** Assignment **
Exactly the line that contains "Marian Godină își" and the lines following it to the end of the data are to be reproduced, and nothing more.

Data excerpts
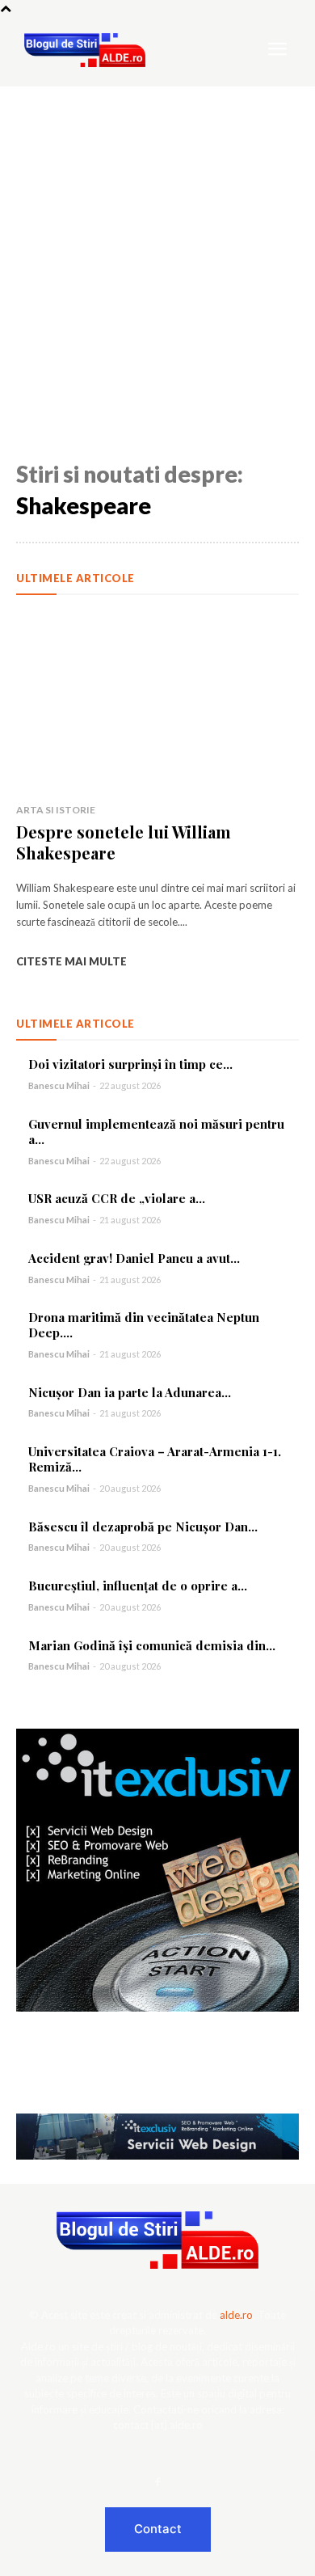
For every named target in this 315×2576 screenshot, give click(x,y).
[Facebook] (158, 2483)
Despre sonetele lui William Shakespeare (123, 842)
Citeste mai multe (71, 961)
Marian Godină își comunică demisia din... (151, 1645)
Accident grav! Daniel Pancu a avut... (134, 1258)
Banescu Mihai (59, 1085)
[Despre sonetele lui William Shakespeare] (157, 703)
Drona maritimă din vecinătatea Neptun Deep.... (143, 1325)
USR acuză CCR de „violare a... (116, 1198)
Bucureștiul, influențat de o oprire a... (137, 1585)
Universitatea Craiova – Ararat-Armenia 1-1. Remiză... (154, 1459)
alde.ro (236, 2314)
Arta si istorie (55, 810)
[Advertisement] (157, 252)
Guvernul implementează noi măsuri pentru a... (156, 1131)
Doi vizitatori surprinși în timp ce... (130, 1064)
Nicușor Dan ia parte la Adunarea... (129, 1392)
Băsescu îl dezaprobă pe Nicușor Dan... (143, 1526)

** The completed task **
Marian Godină își comunică demisia din... (151, 1645)
Accident grav! Daniel Pancu a avut... (134, 1258)
Banescu Mihai (59, 1085)
[Despre sonetele lui William Shakespeare] (157, 703)
Drona maritimă din vecinătatea Neptun Deep.... (143, 1325)
USR acuză CCR de „violare a... (116, 1198)
Bucureștiul, influențat de o oprire a... (137, 1585)
Universitatea Craiova – Ararat-Armenia 1-1. Remiză... (154, 1459)
alde.ro (236, 2314)
Arta si istorie (55, 810)
[Advertisement] (157, 252)
Guvernul implementează noi măsuri pentru a... (156, 1131)
Doi vizitatori surprinși în timp ce... (130, 1064)
Nicușor Dan ia parte la Adunarea... (129, 1392)
Băsescu îl dezaprobă pe Nicușor Dan... (143, 1526)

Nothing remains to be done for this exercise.